この表現はここ数か月変わっていない。政府は景気判断を据え置いている。他の民間指標では物価下落傾向が鮮明に出ているにも関わらず景気判断を据え置くのはどうかと思うが、少しでも経済が好調だと国民に印象付けたい政府は必死なのだろう。

さて、我々不動産投資家にとって重要なのは「住宅建設」のパートだ。こちらは前月とは異なる判断となっている。

9月度:  持ち直している。
10月度: 住宅建設は、このところ横ばいとなっている。

つまり、下方修正している。政府も住宅建設に勢いがなくなってきたことを認めているようだ。だが、その内訳が興味深い。

持家と分譲マンションについては、着工件数が大きく下落しているにも関わらず、貸家はダントツに増加している。住宅建設全体で見る限り、横ばいとの判断なのだが、貸家に限ってみれば、絶好調な感じだ。最近、空室が社会問題化し、政府も大っぴらに新築アパート建設を囃し立てられないのか、レポートには触れていないが、明らかに異常な状況だ。相続税増税が決まった2013年以降右肩上がりで増えている新築アパート建設だが、その勢いはとどまることを知らない。

こちらは受注戸数に関する住宅景況判断を示している。一般的に受注してから着工するまで1年程度かかることが多いため、この受注指標のほうが直近の景況感を正確に示していると言える。こちらについても、戸建については下落して、マイナス圏に沈んでいる一方で、賃貸については大きく増加している。このことから、現時点でも賃貸住宅の受注・販売は好調なことが分かる。

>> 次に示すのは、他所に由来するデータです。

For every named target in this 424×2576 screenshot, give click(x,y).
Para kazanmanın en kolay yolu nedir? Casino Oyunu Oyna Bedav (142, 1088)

このように現在も日本国内至るところで新築アパートの建設が盛んに行われている。空室が社会問題になっているにも関わらず新築アパートの建設が進んでいるのは先進国の中で、日本だけだ。新築アパートは経済乗数が大きいと言われている。アパートを経てれば建設会社だけでなく、不動産会社、建材メーカー、住宅設備、広告会社と、色んな業界がもうかる仕組みだからだ。そのため、政府は空室が増えているからと言って、GDP押上げ効果のある新築アパート建設をやめさせるようなことはできない。その結果、空室はどんどんと増えていく。

このまま新築アパートが増え続ければ物件の供給過剰は加速し、家賃は下落するだろう。そうすると経営破たんせざるを得ない不動産投資家も増えてくると思われる。このような破綻する不動産投資家の問題が顕在化する前に、政府には対策を取ってほしいものだと思う。